#### Compito da svolgere
Elenchi tutti gli ambiti in cui, secondo il brano su Giorgio Canali, chi scrive si trova quasi sempre in disaccordo con lui.

#### Brano fornito
____

Con Giorgio Canali sono quasi sempre in disaccordo, che si parli di politica, di religione o della realtà in generale. Semplicemente, abbiamo idee differenti su tutto. Ma la verità è che io per Giorgio Canali nutro un’ammirazione sconfinata, superiore a quella che ho per tanti altri artisti la cui produzione amo comunque alla follia. La ragione è semplice: Giorgio Canali è uno autentico, crede in quello che fa e lo fa bene. E quando si hanno davanti artisti così, tutto il resto passa in secondo piano. Anche le bestemmie, che personalmente non digerisco e che nel suo caso, stranamente, non mi hanno mai dato fastidio. Hanno dato probabilmente fastidio ad altri, però, visto che recentemente è stato multato proprio per questo, al termine di un concerto. È uno degli episodi più divertenti di un’intervista veramente piacevole, che Giorgio mi ha concesso al telefono qualche giorno fa e dove è apparso decisamente sereno e rilassato, smentendo un po’ l’immagine burbera e scontrosa che spesso gli viene appiccicata addosso (e che in parte corrisponde alla realtà, anche se, sotto sotto, rimango convinto che si tratti di una persona di buon cuore).

Di ragioni per essere contento, ad ogni modo ne ha: è appena uscito “Undici canzoni di merda con la pioggia dentro”, che ha interrotto un digiuno creativo durato sette anni e che ce lo ha restituito ad un livello di forma pressoché inalterato (alcuni dicono che faccia sempre lo stesso disco, io semplicemente sostengo che non ne abbia mai sbagliato uno!). Di questo e di altro abbiamo parlato nella chiacchierata il cui resoconto trovate qui sotto.

 

 

Innanzitutto, complimenti per il disco, davvero bellissimo!

Ti ringrazio! Me lo merito!

Eh certo! Direi proprio di sì! Anche se bisogna dire che io sono un tuo fan da parecchio tempo, quindi forse non faccio testo… comunque sì, hai tirato fuori un lavoro splendido! Una curiosità: l’ultima volta che ti ho intervistato, era prima di un tuo concerto al Circolone di Legnano, ti avevo chiesto un po’ del disco nuovo e mi avevi detto che proprio il giorno dopo sareste entrati in studio per registrare un po’ di idee…

Quando è stato questo?

____

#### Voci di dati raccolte
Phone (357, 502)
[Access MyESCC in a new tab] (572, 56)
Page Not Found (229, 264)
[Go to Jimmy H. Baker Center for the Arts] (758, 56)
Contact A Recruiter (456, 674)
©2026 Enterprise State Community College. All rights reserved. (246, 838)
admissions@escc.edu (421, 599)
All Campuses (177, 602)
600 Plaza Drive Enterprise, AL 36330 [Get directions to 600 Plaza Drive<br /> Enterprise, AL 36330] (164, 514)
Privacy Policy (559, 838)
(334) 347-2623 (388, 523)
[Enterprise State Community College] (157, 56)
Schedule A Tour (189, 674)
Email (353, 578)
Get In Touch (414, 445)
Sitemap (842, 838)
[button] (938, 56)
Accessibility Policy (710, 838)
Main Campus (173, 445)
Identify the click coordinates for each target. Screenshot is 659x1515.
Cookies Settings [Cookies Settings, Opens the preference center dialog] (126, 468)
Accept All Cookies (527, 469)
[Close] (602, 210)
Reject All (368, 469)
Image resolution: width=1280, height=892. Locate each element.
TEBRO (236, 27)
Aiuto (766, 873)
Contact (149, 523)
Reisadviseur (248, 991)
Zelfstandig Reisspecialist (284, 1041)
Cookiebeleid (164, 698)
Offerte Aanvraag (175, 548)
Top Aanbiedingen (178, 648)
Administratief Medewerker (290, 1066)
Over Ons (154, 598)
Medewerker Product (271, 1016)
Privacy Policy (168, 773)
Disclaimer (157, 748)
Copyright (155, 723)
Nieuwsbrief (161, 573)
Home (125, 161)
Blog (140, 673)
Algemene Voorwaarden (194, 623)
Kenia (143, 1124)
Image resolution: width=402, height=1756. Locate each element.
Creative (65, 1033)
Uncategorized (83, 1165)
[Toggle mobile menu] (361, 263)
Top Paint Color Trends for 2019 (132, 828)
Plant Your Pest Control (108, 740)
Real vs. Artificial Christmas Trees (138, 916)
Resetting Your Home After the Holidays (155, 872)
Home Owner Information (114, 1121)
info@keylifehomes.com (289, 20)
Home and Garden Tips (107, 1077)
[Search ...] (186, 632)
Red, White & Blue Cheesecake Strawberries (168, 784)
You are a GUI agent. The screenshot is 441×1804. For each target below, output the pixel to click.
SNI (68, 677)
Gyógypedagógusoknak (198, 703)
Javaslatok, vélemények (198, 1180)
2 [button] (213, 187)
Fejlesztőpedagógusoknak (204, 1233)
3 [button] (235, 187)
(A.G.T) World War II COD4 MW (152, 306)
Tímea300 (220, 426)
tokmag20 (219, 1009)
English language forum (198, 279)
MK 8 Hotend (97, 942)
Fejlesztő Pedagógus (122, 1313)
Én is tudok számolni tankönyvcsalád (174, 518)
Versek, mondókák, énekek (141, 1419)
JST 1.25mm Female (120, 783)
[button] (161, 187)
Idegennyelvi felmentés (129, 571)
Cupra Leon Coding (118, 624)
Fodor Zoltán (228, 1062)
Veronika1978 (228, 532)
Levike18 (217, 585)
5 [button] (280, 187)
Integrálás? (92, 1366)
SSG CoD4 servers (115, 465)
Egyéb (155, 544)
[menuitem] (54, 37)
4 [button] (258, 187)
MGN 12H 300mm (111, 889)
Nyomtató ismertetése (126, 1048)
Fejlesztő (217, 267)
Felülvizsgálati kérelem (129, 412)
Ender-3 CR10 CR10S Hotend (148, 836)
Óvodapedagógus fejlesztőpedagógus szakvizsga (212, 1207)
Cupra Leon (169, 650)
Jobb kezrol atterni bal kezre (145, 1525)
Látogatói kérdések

____

#### Risultato dell'esercizio
- la politica
- la religione
- la realtà in generale